Parágrafo único. Além das pessoas e órgãos de que trata o art. 5º, o pedido de recambiamento poderá ser apresentado pela diretoria de unidade prisional, pela Secretaria de Estado da Justiça e Cidadania – Sejuc, nas hipóteses previstas no art. 6º ou em caso de necessidade afeta à gestão do sistema carcerário.
Capítulo IV
Do Transporte
Art. 14° As transferências e recambiamentos serão realizados de forma a respeitar a dignidade e integridade física e moral das pessoas presas, observando, especialmente:
I – as condições de segurança no transporte, em conformidade com as normas do Código Nacional de Trânsito Brasileiro, incluídos a adequação dos assentos e cintos de segurança;
II – a iluminação e segurança climática dos veículos utilizados para o transporte;
III – a adoção de mecanismos de prevenção de conflitos durante o período de deslocamento entre as pessoas transportadas, atentando-se aos marcadores de gênero e orientação sexual, evitando-se ainda o transporte no mesmo veículo de pessoas com histórico de desavenças entre si;
IV – a disponibilidade de alimentação e água potável e a realização de parada para refeição e uso de banheiro, considerada a necessidade da pessoa transportada;
V – os cuidados especiais à pessoa presa gestante, idosa, com deficiência, acometida de doença ou que necessite de tratamento médico; e
VI – preservação do anonimato e do sigilo das pessoas transportadas, vedada a exposição pública.
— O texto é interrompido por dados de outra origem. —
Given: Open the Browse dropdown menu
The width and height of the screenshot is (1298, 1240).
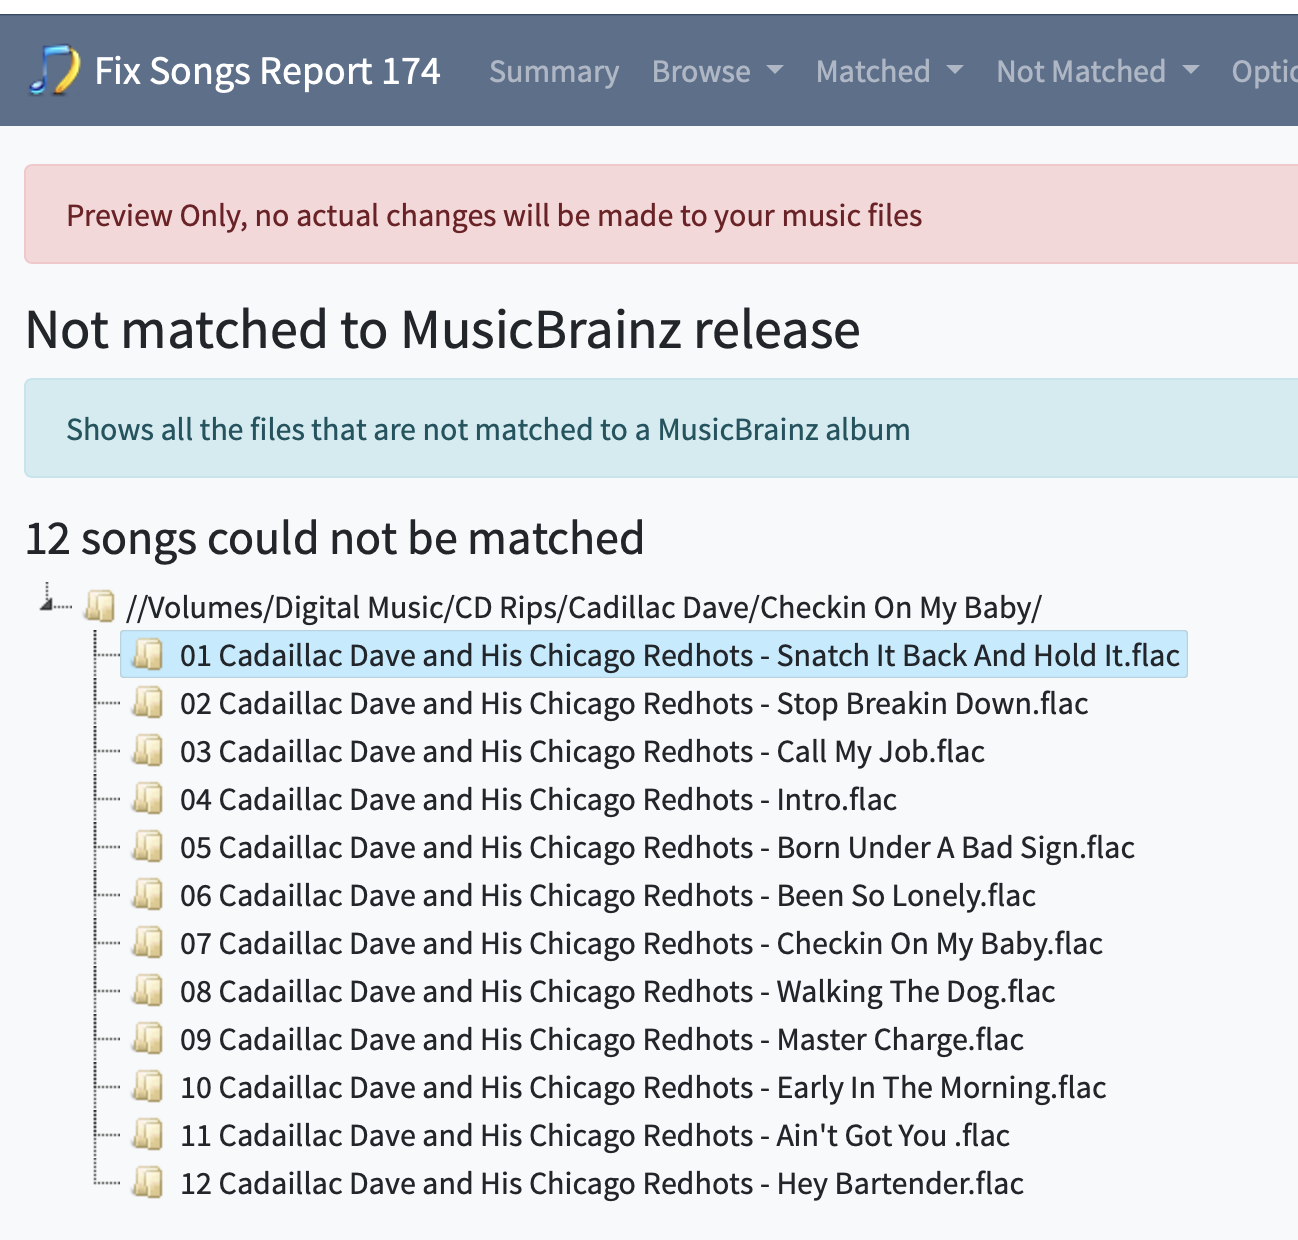Looking at the screenshot, I should tap(716, 72).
§ 1º Será efetuado o registro da data, da hora de saída do estabelecimento de origem e da hora de chegada no estabelecimento de destino.
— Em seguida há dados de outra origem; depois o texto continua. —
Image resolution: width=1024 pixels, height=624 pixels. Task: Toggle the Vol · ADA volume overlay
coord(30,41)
§ 2º Será realizado exame de corpo de delito ou laudo de avaliação clínica por ocasião do ingresso da pessoa na unidade de destino, salvo impossibilidade devidamente justificada por escrito.
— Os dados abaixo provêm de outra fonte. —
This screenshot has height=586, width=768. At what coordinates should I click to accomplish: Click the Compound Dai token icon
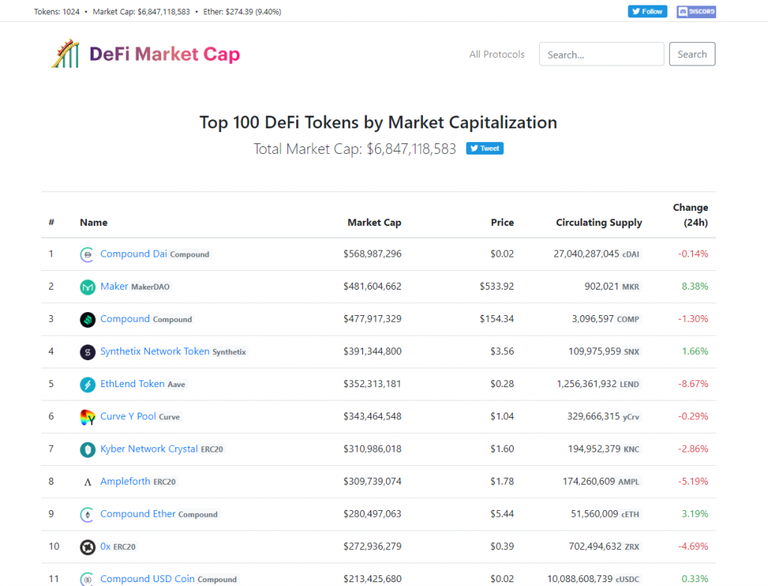[87, 254]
§ 3º O disposto neste artigo aplica-se ao transporte em caso de transferência que decorra da alteração de regime de cumprimento de pena, bem como ao traslado de pessoas presas para a participação em atos processuais, no que couber.
Capítulo V
Disposições Finais e Transitórias
Art. 15° A Vara de Execução Penal será responsável por consolidar os dados e as boas práticas afetos às transferências e aos recambiamentos junto ao Tribunal de Justiça do Estado de Roraima.
Art. 16° Os sistemas e cadastros de tramitação processual e de gestão da custódia serão adaptados para registrar a movimentação das pessoas presas, de modo a permitir consulta de alocação e dados sobre as demandas de transferências e recambiamentos.
Art. 17° Esta Resolução entra em vigor 30 (trinta) dias após sua publicação.